Uma semana depois de o governo de Nicolás Maduro ter reconvertido a moeda nacional — com a introdução do bolívar soberano, que tirou nada menos do que cinco zeros à moeda anterior, o bolívar forte –, o presidente venezuelano continua a surpreender nas tentativas de fazer frente à grave crise económica em que a Venezuela mergulhou. Esta segunda-feira, propôs-se a vender lingotes de ouro aos venezuelanos, anunciando a medida como sendo parte de novo plano para ajudar as famílias a poupar. Depois, colocou polícias e militares armados a patrulhar os supermercados do país para obrigar os comerciantes a baixar preços de bens essenciais.

“Estou preparado, tenho vários milhares de peças de ouro para que o povo poupe em ouro”, afirmou o presidente da Venezuela, Nicolás Maduro, num discurso durante o congresso anual do Partido Socialista Unido da Venezuela. A ideia, explicou, é que o plano de poupança seja certificado pelo banco central venezuelano e que o ouro vendido seja de produção nacional (da região de Guayana).

-- DADOS --
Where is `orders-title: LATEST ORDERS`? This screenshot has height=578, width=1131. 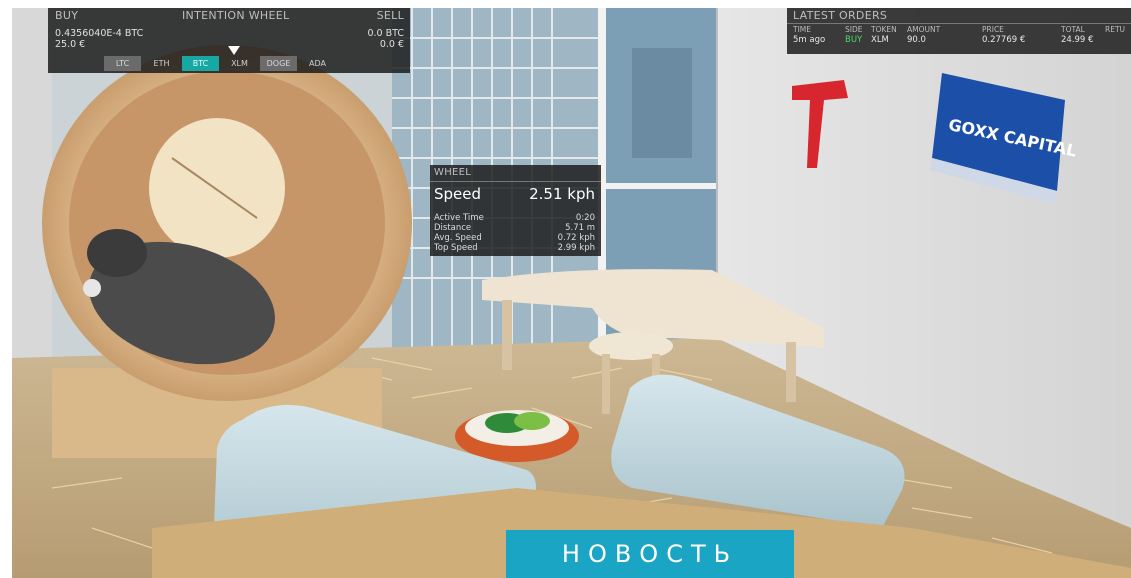
orders-title: LATEST ORDERS is located at coordinates (840, 16).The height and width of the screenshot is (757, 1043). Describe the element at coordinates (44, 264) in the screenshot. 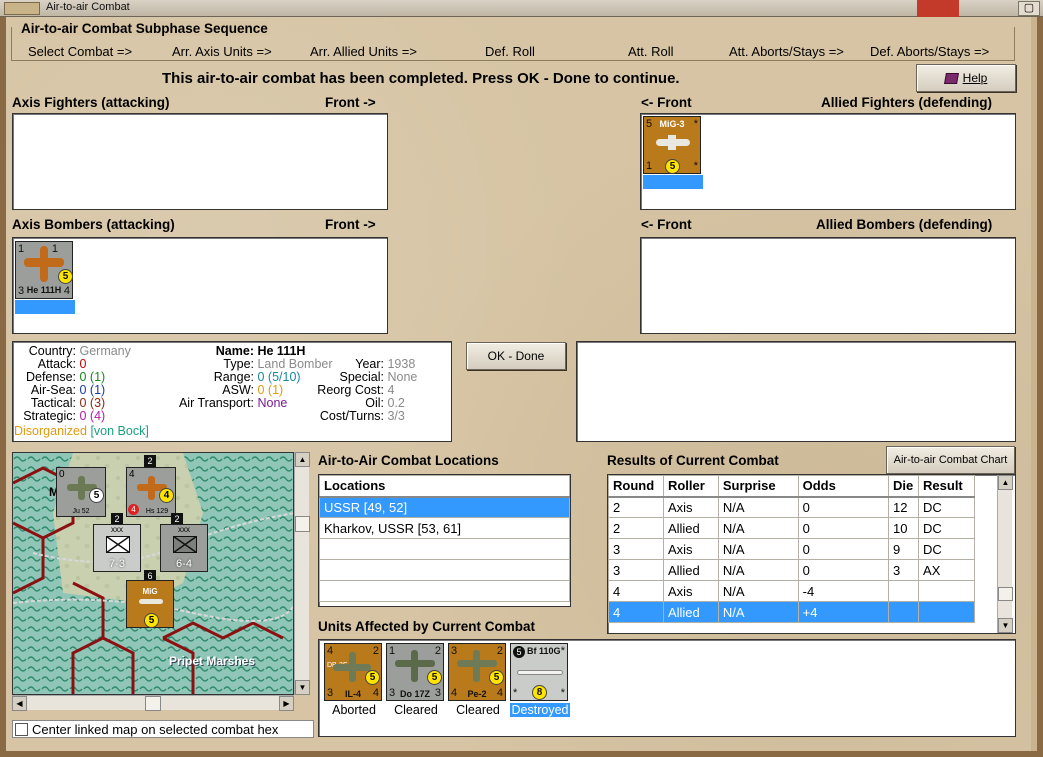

-- INSTRUÇÕES --
- A) Segundo o excerto, de que região deverá provir o ouro vendido no plano de poupança?
- B) Transcreva do excerto o trecho que vai de “Uma semana depois” a “de bens essenciais.”.

-- RESULTADOS --
- A) Da região de Guayana.

- B)
Uma semana depois de o governo de Nicolás Maduro ter reconvertido a moeda nacional — com a introdução do bolívar soberano, que tirou nada menos do que cinco zeros à moeda anterior, o bolívar forte –, o presidente venezuelano continua a surpreender nas tentativas de fazer frente à grave crise económica em que a Venezuela mergulhou. Esta segunda-feira, propôs-se a vender lingotes de ouro aos venezuelanos, anunciando a medida como sendo parte de novo plano para ajudar as famílias a poupar. Depois, colocou polícias e militares armados a patrulhar os supermercados do país para obrigar os comerciantes a baixar preços de bens essenciais.